(Source data begins)

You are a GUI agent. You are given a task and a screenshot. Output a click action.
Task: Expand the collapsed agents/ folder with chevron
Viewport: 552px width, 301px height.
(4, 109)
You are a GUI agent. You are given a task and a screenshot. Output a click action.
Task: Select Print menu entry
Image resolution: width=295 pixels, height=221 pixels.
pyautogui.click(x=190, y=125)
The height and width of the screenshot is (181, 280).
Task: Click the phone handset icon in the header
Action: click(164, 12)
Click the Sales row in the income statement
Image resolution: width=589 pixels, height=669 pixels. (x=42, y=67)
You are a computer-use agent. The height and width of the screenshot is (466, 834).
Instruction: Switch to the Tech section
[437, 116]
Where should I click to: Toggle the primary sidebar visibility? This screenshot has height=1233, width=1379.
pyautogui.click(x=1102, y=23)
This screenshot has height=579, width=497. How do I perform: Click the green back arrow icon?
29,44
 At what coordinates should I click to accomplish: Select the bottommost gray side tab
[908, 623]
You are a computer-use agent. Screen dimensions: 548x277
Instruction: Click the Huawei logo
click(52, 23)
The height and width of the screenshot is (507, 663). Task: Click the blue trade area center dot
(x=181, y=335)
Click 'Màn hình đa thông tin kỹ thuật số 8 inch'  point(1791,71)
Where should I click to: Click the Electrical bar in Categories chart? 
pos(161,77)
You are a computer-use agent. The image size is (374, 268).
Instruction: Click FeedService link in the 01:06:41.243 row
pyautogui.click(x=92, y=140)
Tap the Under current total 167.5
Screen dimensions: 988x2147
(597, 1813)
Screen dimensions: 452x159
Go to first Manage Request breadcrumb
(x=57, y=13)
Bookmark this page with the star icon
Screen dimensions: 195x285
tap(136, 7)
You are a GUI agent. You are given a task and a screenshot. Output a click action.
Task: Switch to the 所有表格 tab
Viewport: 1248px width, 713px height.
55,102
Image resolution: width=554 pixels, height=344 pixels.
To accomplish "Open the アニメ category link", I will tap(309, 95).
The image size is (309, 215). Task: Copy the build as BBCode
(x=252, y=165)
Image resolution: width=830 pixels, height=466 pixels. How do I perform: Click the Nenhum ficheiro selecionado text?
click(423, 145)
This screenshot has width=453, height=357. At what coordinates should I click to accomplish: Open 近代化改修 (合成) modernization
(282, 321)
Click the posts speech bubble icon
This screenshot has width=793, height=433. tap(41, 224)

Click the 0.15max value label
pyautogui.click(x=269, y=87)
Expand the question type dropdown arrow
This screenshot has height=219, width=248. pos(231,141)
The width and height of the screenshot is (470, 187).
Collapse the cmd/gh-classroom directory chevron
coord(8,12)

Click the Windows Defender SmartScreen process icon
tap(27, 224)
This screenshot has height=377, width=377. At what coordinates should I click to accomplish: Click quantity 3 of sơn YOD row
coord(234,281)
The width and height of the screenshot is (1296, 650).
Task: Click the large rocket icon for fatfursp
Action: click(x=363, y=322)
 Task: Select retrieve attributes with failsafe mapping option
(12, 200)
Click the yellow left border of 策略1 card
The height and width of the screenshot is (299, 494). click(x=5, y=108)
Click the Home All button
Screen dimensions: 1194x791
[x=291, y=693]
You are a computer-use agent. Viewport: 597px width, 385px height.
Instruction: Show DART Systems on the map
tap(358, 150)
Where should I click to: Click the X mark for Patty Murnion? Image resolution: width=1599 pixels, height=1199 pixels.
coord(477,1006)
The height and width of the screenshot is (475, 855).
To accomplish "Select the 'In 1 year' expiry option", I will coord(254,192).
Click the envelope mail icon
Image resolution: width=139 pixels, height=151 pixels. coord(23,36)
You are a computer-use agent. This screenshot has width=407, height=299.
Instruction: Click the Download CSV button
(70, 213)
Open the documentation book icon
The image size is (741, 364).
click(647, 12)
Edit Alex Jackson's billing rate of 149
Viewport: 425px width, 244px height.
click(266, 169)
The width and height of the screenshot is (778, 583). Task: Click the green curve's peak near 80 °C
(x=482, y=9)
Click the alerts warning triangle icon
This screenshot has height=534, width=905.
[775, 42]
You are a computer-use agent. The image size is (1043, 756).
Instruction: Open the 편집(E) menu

(Source data ends)

(What you are asked to do): Using the data above, copy each line that contains "will".

(Solution to this task):
To accomplish "Open the アニメ category link", I will tap(309, 95).
To accomplish "Select the 'In 1 year' expiry option", I will coord(254,192).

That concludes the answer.